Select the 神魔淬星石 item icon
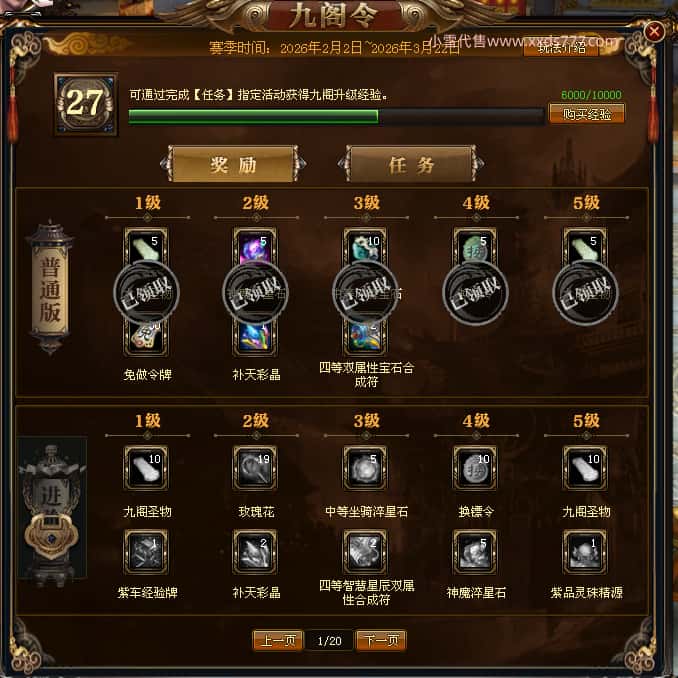Image resolution: width=678 pixels, height=678 pixels. (475, 552)
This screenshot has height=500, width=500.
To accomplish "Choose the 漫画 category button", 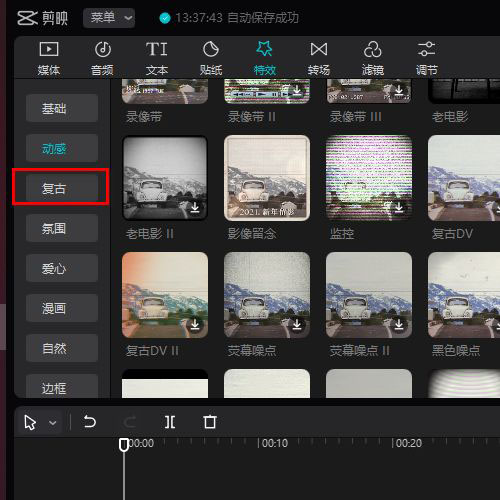I will (62, 308).
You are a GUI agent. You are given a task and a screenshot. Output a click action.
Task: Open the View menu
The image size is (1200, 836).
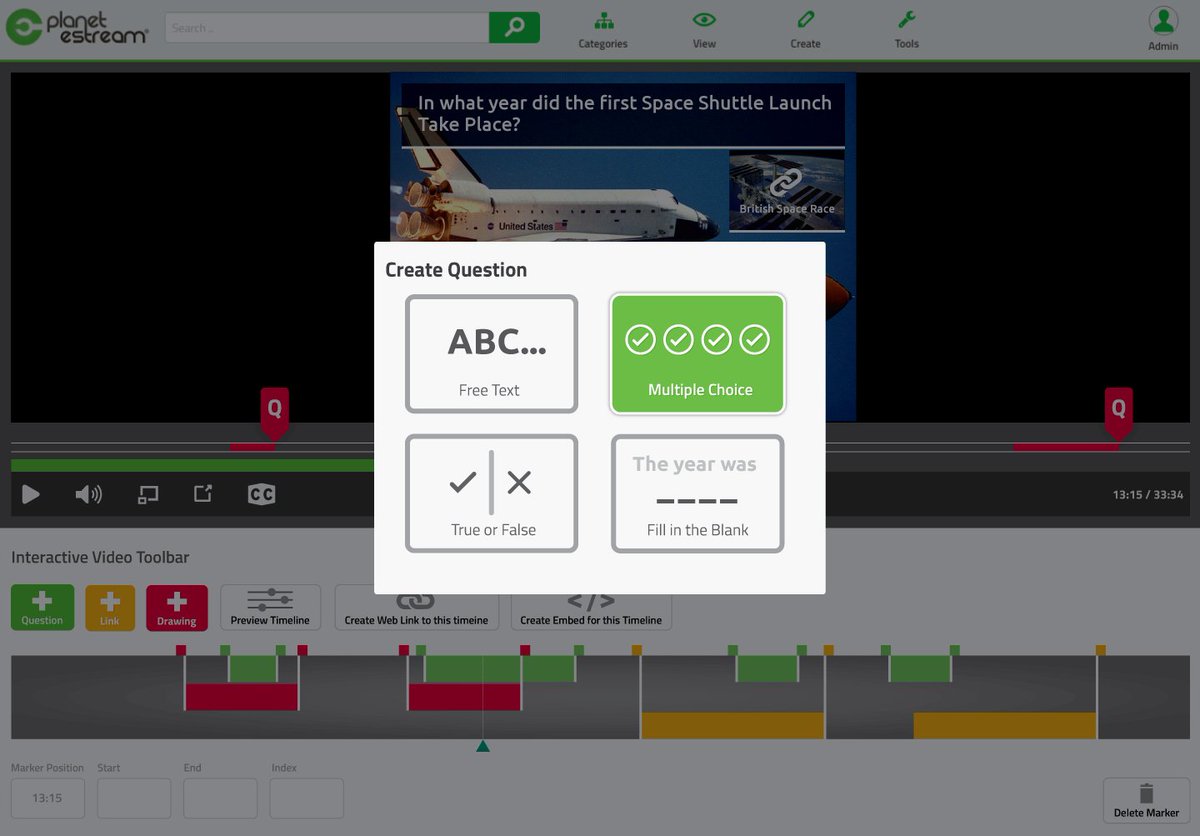coord(704,27)
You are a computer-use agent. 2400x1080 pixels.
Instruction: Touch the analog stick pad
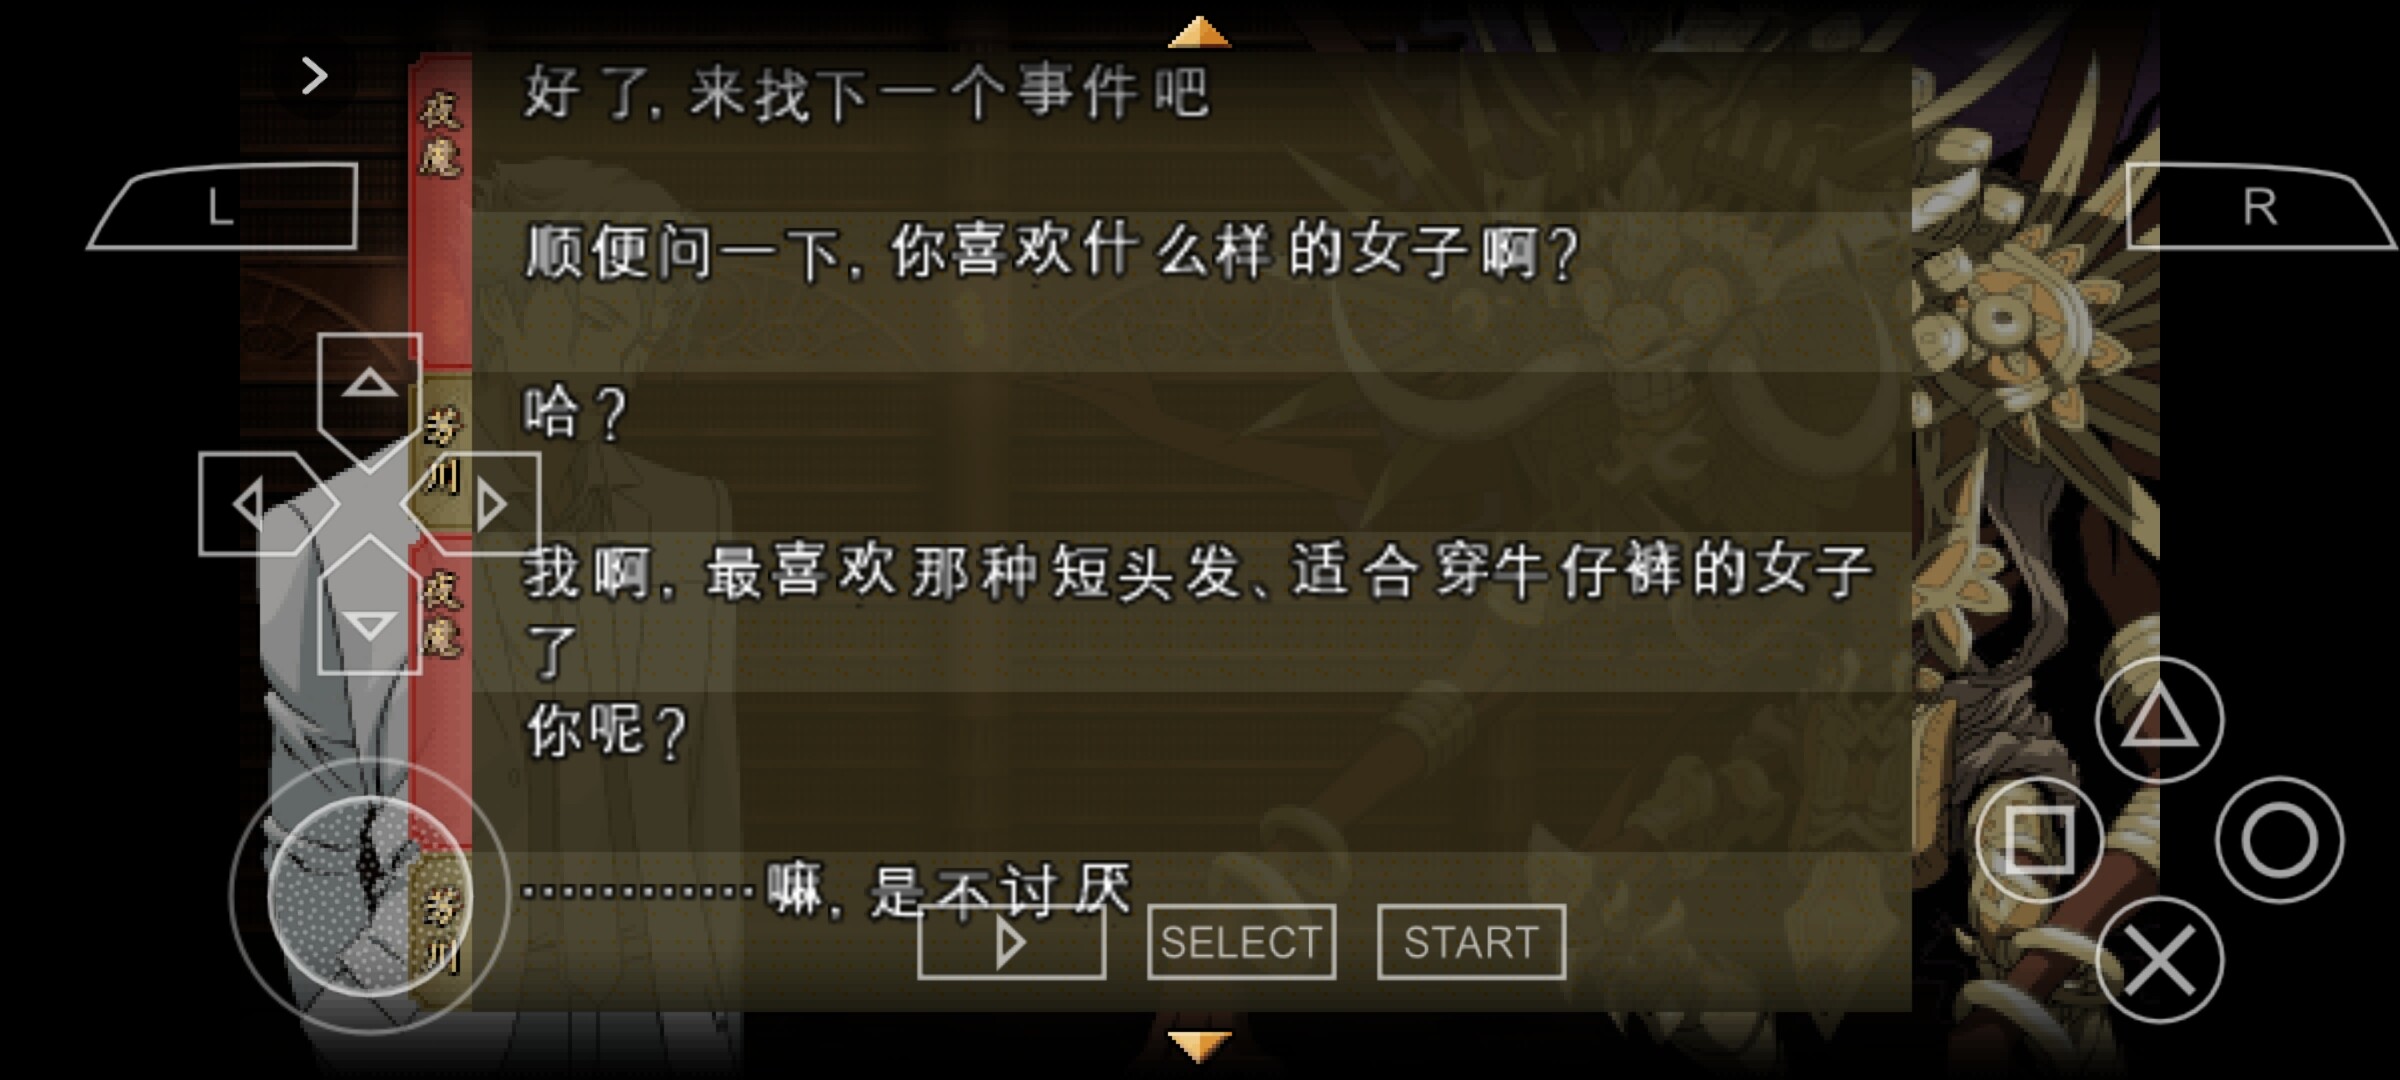tap(369, 896)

* * *

◆ ASSIGNMENT
Filter the entries above down to the lines containing the word "screenshot".

◆ RESPONSE TO THIS EXERCISE
This screenshot has height=500, width=500.
You are a GUI agent. You are given a task and a screenshot. Output a click action.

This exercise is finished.